** Exercise inputs follows **

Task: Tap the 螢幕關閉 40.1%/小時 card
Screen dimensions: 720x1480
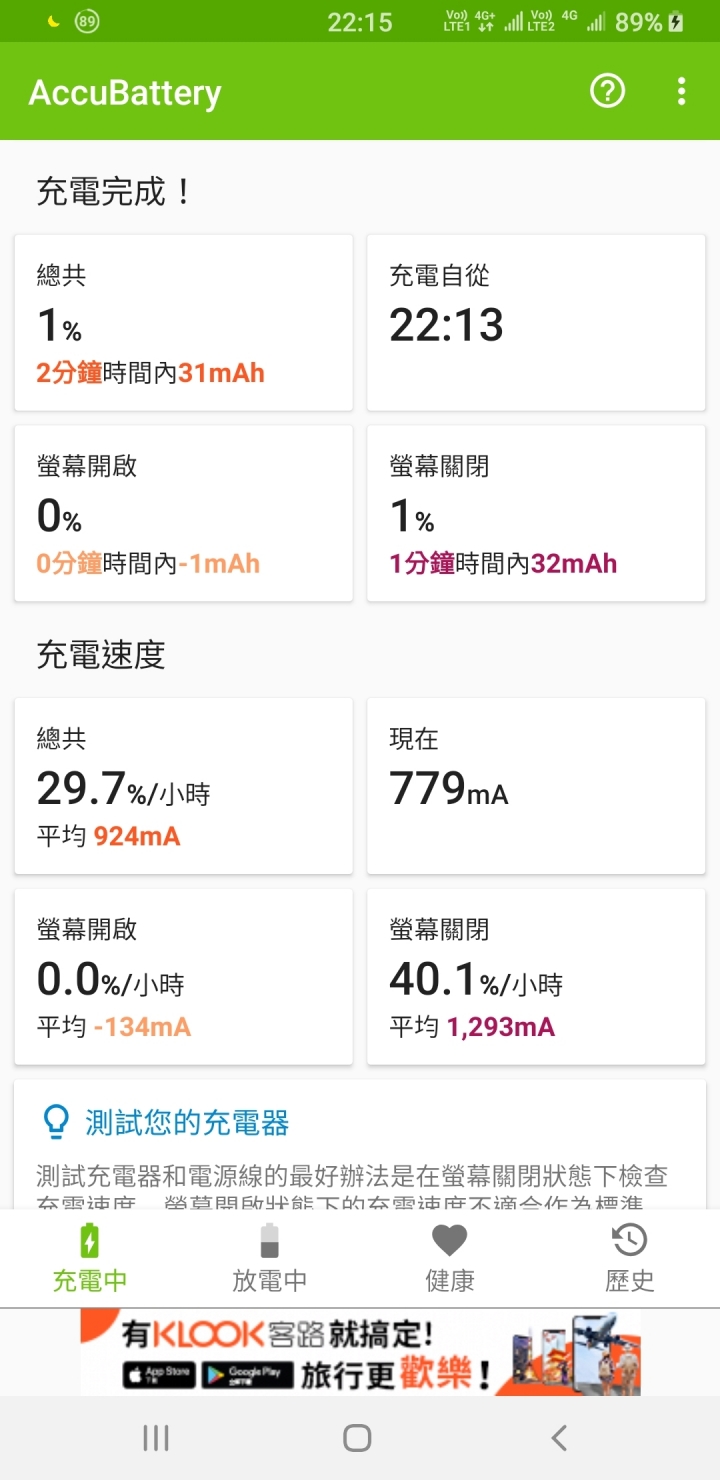Action: click(536, 976)
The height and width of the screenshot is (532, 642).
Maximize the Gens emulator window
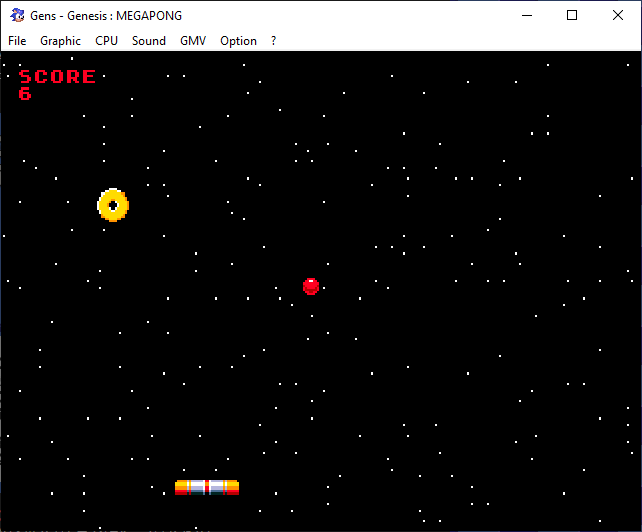point(572,15)
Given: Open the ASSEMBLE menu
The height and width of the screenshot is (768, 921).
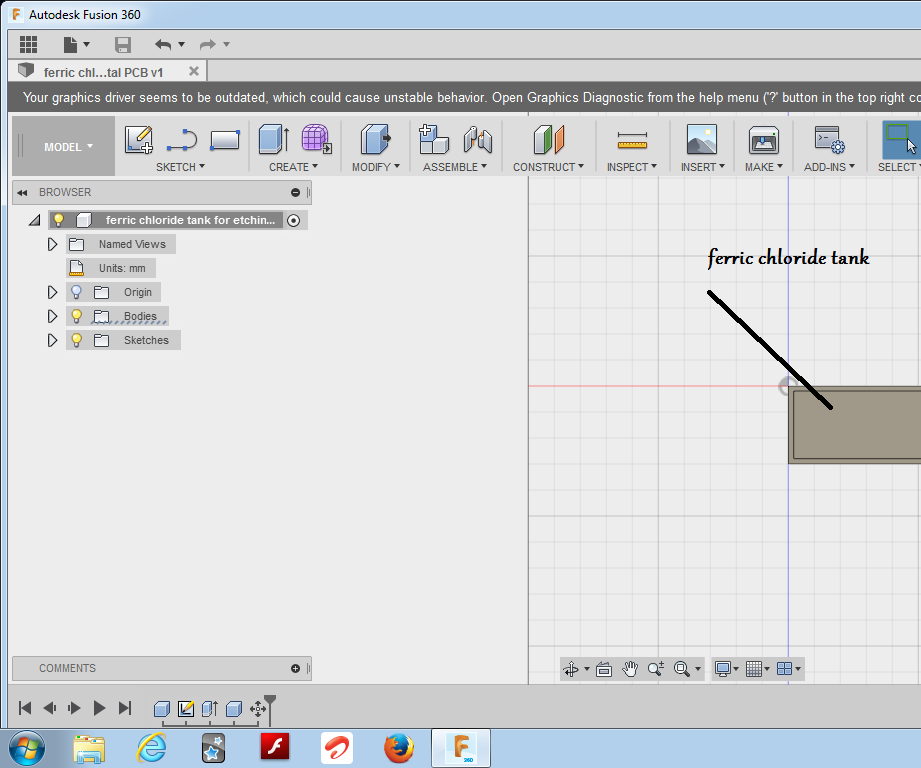Looking at the screenshot, I should pos(455,167).
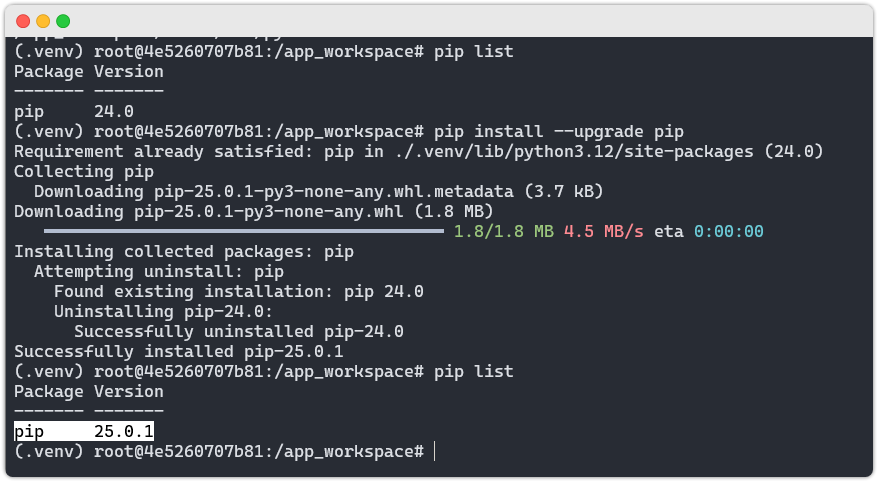Screen dimensions: 878x482
Task: Click the Requirement already satisfied line
Action: point(418,152)
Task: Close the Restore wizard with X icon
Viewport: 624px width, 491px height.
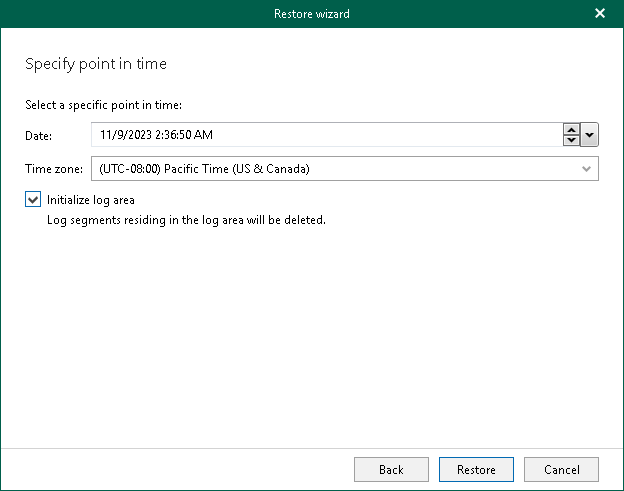Action: point(600,13)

** End of Exercise inputs **

» **Exercise requirements**
Set down every record exactly, without the pictures.

» **Task solution**
Task: Tap the 螢幕關閉 40.1%/小時 card
Screen dimensions: 720x1480
Action: click(536, 976)
The height and width of the screenshot is (532, 642).
Maximize the Gens emulator window
point(572,15)
Given: Open the ASSEMBLE menu
The height and width of the screenshot is (768, 921).
Looking at the screenshot, I should pos(455,167).
Screen dimensions: 878x482
Task: Click the Requirement already satisfied line
Action: point(418,152)
Task: Close the Restore wizard with X icon
Viewport: 624px width, 491px height.
Action: point(600,13)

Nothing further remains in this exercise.